あのときは…




田口 良広 (慶應義塾大学)




 前号では東会長からコロナに立ち向かう心強いお言葉がありました.40周年記念誌の記事でも若干触れましたが,今号でもコロナに関する話題を巻頭言に掲載させていただきたく思います.お歴々の方々から,巻頭言を備忘録にするなとお叱りを受けるかもしれませんが,いつの日か「嗚呼,あのときは,コロナで大変だったなぁ」と笑って話せる日が来ることを夢見て,現状を纏めさせていただきますことをお許し下さい.

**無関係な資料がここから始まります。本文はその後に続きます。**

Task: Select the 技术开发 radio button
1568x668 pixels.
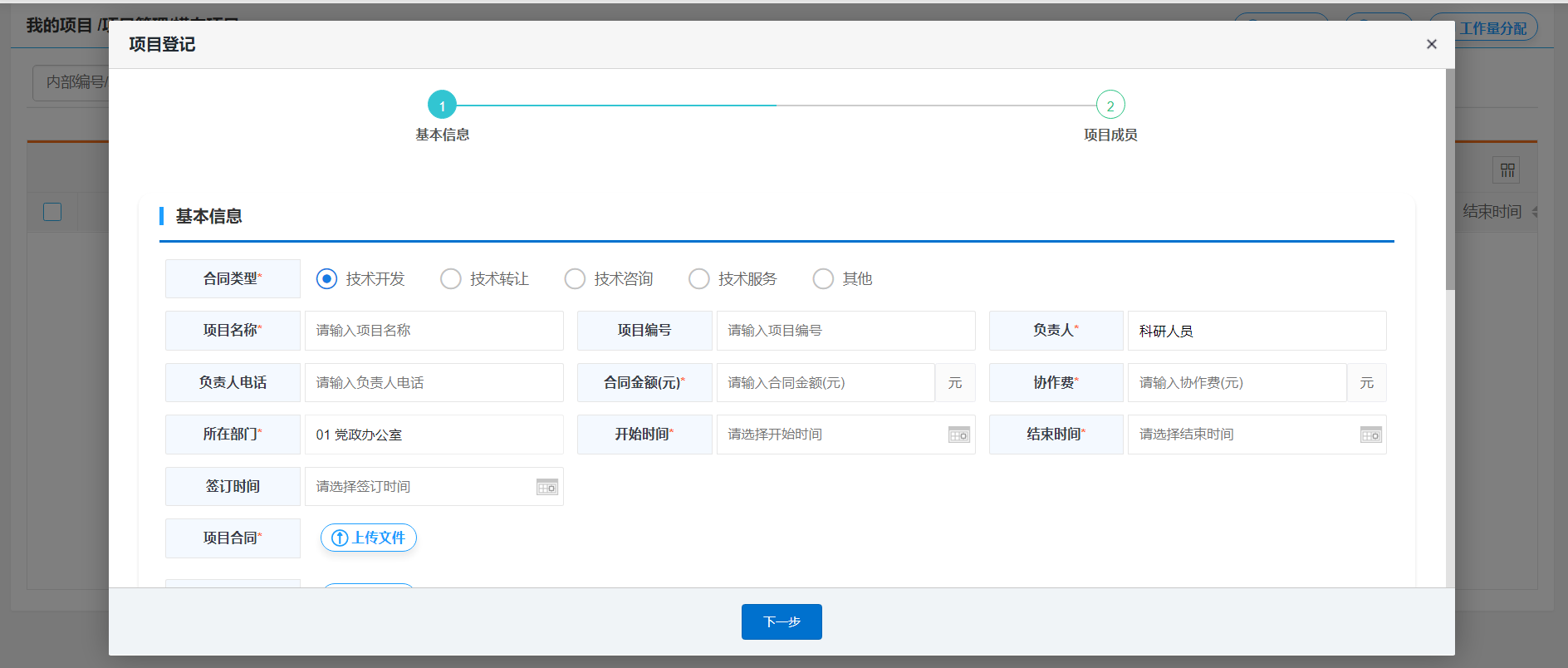Action: (326, 279)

 データが気になるのは熱物性研究者の性でしょうか,世界のワクチン接種状況をBloomberg※注1でチェックし,感染状況をWorldometer※注2で調べるのが日課となりました.本稿を執筆時点(2021年4月23日)で世界のワクチン接種回数は9.6億回を超え,本誌が皆様のお手元に届くころには10億回を優に超えると思います.イスラエルのワクチン接種率は57%を超え,感染者・死亡者ともに激減しマスクを必要としない生活に移行しつつあります.また,米国はあと3ヶ月ほどで接種率が75%に達すると予想されています.我が国のワクチン接種率は執筆時点で0.9%であり,街の灯りを消してくれという東京都知事の要請とともに緊急事態宣言に突入します.

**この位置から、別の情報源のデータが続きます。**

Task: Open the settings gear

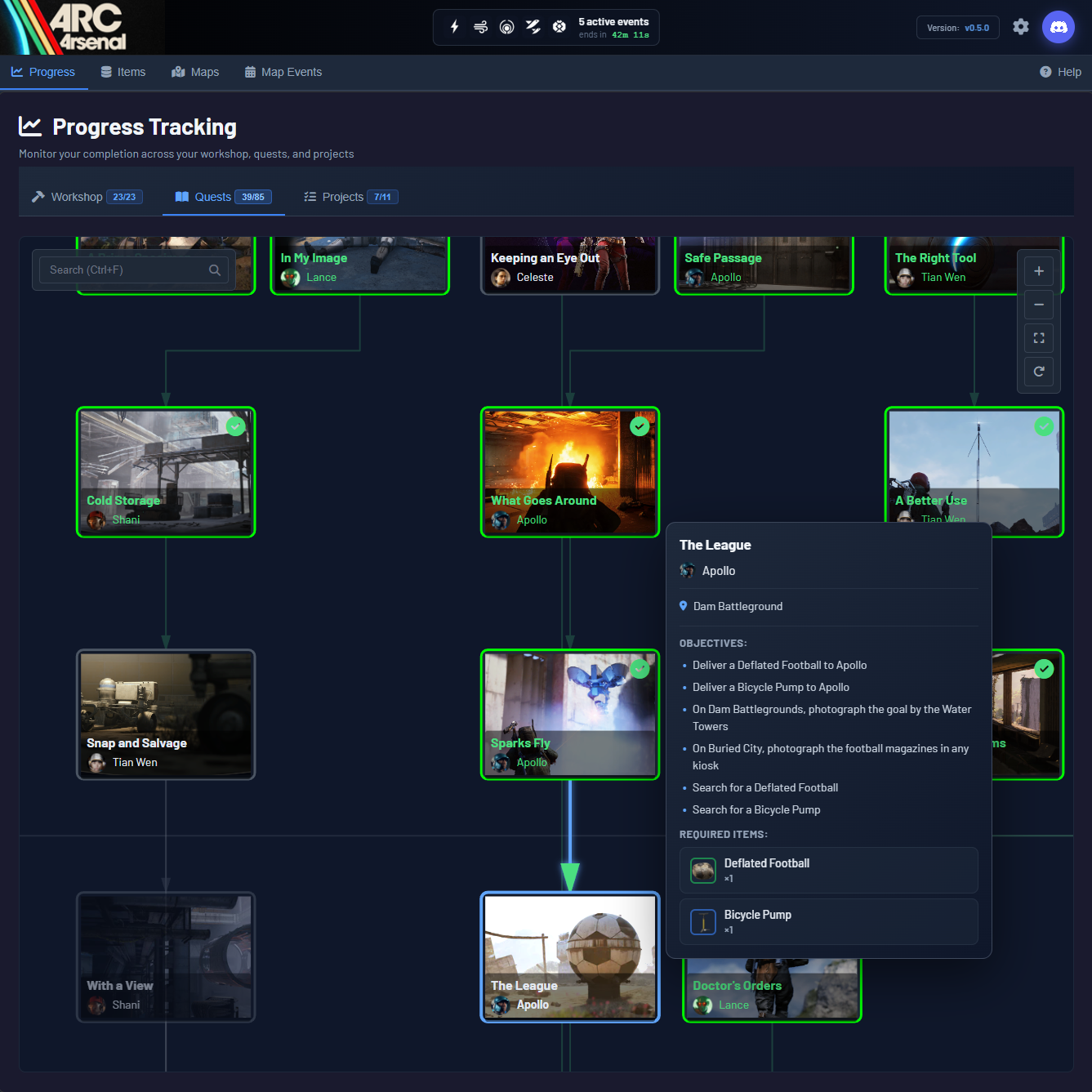Action: point(1020,27)
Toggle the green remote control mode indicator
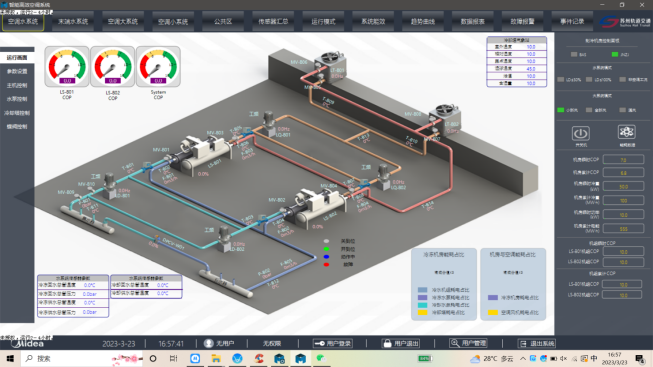This screenshot has height=367, width=653. tap(615, 55)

 Web会議で他大学・他機関の研究者とお話をすると,必ずコロナの話になります.コロナ禍における所属機関の入構体制や授業対応などが話題になりますが,そこで感じるのは筆者所属機関の対応が最も厳しいということです.ロックダウンを経て大学への入構が許可された2020年6月には,1部屋あたり2名を上限として事前申請をすることで研究が許可されました.部屋への入退室の際にはドアに掲示されいてるQRコードを毎回読み取って記録するという徹底ぶりです.22時以降の滞在は許可されません.原稿執筆時点ではQRコード記録は緩和されましたが,夜間・休日における学生の残留は厳しく制限されており,夜になるとキャンパスは廃墟のように静まり返ります.
 どの実験系研究室もそうですが,オンラインで実験するのは現実的ではないですし,在宅で研究を進めるというのもなかなか難しいです.夜間入構制限が敷かれ,指導教員から学生に「残留して頑張って実験しろ!」とは言えない状況で,いかに研究を進めるかが悩みの種でした.例えばセミクラスレートハイドレートの熱伝導率を非定常細線法で測定する研究では,結晶生成を行い,1データ取得するまでぶっ通しで実験を行い丸1日かかります.特に結晶状態が不明な物質に関しては結晶をカメラで観察しながら生成条件を調整しなければなりません.そこで,測定用の試料容器を熱拡散長の影響が出ないギリギリまで小型化し,半日で実験が終えられるように工夫しました.また,結晶成長観察用の超小型試料セルを開発し,3時間で結晶生成プロトコルを決定できるようになりました.コロナ禍の入構制限に対応した単なる時短作戦ですが,裏を返してみると実験時短化によって様々な試料・様々な条件で測定が行えることを意味しており,今後爆発的に熱物性データが増えていくことを妄想しています.
 マイクロ熱物性センサーの作製を行っている共用クリーンルームでは,MRゴーグル(Mixed Reality: MR,Microsoft製Hololens2)を用いた遠隔支援を試行し始めました.越境できない遠方の学生や企業ユーザーに対して,MRゴーグルを装着した職員が装置やサンプル,プロセス状態を実際に示しながらファブリケーションを進められるようになります.また,MRゴーグルを装着したユーザーが,装置研修や装置トラブル時のサポートを受けられるようになります.海外にいるユーザーが遠隔でプロセスできる日もそう遠くはありません.コロナ禍への対応は,様々な(かつポジティブな)副産物を生み出し,熱物性研究を後押ししていることは事実です.コロナ禍で我慢を強いられておりますが,長いトンネルの先の光は確実に見えています.